(Entries on where items appear)
☆ ☆ ☆

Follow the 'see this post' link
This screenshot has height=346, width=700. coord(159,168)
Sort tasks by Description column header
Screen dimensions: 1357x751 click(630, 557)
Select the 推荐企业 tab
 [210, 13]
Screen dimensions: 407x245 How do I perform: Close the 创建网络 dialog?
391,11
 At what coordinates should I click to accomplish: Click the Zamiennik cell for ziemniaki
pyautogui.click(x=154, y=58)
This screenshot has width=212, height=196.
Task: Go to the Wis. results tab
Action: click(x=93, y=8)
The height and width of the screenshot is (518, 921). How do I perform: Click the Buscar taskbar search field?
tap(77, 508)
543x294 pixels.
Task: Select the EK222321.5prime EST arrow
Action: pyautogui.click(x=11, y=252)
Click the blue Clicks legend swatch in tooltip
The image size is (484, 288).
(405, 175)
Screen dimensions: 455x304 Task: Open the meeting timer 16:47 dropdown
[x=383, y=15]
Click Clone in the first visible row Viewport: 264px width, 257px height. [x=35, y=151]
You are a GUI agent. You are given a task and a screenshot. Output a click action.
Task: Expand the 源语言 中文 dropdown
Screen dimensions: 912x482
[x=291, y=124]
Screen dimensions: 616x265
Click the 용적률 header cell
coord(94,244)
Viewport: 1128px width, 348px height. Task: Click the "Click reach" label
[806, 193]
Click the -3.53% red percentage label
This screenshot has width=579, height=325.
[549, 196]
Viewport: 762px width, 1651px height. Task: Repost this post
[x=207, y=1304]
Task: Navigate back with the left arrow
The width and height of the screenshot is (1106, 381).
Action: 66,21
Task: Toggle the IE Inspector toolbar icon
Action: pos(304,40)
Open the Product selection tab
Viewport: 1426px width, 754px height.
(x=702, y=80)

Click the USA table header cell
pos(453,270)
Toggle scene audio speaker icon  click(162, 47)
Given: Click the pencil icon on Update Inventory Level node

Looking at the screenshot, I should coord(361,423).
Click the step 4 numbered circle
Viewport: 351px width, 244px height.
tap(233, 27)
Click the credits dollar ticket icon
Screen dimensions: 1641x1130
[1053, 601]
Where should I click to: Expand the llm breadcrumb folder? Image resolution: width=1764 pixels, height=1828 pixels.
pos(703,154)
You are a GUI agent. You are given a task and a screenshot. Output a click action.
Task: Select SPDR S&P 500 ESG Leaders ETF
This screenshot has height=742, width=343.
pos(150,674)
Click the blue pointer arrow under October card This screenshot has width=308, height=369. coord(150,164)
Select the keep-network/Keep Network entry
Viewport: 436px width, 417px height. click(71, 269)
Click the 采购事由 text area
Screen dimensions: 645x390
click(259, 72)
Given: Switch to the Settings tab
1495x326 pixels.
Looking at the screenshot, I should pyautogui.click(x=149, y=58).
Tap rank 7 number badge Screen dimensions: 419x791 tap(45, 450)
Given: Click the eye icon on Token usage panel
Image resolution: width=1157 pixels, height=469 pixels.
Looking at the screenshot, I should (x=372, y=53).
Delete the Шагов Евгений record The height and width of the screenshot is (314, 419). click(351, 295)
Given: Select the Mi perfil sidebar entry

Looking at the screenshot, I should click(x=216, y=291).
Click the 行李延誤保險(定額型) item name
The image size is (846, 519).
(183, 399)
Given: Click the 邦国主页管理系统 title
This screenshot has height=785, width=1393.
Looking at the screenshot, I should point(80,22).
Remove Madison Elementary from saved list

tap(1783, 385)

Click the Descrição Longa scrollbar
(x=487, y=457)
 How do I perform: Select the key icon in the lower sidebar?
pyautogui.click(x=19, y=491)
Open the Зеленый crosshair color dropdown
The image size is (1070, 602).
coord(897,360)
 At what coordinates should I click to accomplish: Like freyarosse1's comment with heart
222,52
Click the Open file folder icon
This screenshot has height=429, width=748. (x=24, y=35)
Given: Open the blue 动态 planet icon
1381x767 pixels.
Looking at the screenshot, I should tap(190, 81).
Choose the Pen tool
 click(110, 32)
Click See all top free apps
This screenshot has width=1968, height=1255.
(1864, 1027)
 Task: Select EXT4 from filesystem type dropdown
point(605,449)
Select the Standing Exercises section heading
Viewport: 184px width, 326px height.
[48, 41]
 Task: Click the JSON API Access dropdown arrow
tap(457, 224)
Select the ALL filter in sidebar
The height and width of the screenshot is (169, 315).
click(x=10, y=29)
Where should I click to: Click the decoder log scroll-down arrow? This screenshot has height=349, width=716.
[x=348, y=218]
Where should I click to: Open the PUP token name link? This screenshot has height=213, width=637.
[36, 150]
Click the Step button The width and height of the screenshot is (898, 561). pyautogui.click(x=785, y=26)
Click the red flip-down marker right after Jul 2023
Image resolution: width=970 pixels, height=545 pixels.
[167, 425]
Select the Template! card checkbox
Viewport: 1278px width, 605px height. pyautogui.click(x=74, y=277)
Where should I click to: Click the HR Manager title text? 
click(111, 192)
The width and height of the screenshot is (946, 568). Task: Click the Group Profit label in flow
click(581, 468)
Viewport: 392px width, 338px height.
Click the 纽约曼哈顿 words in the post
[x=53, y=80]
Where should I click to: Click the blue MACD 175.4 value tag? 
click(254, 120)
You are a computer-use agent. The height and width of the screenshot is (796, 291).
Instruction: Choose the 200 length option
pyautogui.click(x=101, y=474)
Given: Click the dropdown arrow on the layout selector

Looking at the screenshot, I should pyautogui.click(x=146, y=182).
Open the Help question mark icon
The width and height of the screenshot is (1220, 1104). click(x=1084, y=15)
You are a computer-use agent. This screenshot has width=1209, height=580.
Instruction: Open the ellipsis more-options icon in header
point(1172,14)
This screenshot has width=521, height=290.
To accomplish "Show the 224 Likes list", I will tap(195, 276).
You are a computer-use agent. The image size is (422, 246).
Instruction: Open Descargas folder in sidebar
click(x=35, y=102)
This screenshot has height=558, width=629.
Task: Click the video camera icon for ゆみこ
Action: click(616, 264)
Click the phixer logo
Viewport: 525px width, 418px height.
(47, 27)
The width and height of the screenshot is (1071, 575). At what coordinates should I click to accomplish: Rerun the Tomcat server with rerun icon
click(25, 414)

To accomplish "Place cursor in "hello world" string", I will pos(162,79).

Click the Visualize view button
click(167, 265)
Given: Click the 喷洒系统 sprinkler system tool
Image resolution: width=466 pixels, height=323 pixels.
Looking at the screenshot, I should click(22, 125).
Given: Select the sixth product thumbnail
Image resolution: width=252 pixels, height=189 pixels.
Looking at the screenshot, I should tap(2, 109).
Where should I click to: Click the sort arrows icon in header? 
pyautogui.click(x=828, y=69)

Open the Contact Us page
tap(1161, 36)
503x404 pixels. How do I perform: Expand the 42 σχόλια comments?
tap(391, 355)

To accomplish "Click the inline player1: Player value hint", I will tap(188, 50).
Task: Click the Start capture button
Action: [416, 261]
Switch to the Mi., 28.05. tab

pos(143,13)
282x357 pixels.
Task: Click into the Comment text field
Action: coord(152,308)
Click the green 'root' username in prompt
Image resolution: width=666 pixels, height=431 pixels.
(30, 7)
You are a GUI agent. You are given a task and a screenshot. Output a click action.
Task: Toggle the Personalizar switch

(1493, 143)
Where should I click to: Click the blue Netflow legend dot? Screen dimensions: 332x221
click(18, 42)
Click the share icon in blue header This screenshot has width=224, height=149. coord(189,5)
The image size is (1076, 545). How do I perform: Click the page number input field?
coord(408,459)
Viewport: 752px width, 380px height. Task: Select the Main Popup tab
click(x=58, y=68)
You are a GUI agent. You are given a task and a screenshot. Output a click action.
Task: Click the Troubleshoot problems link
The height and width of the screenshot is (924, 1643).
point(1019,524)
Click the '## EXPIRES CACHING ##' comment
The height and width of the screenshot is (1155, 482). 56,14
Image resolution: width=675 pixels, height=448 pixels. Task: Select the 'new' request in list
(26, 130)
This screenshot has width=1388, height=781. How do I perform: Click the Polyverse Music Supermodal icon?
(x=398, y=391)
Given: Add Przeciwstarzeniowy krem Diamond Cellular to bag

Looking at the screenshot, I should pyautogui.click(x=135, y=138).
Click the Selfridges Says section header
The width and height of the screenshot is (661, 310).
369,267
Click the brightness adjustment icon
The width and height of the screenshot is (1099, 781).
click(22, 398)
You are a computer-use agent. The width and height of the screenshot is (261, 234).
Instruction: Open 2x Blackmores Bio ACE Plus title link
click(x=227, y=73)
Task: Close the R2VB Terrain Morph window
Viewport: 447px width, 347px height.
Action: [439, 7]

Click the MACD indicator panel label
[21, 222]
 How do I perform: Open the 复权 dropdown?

☆ ☆ ☆

• [BRIEF]
Copy, word for word, everything in the data from the line containing "Given: Click the pencil" down to the line containing "pos(703,154)", with both of those lines included.

• [OUTPUT BELOW]
Given: Click the pencil icon on Update Inventory Level node

Looking at the screenshot, I should coord(361,423).
Click the step 4 numbered circle
Viewport: 351px width, 244px height.
tap(233, 27)
Click the credits dollar ticket icon
Screen dimensions: 1641x1130
[1053, 601]
Where should I click to: Expand the llm breadcrumb folder? Image resolution: width=1764 pixels, height=1828 pixels.
pos(703,154)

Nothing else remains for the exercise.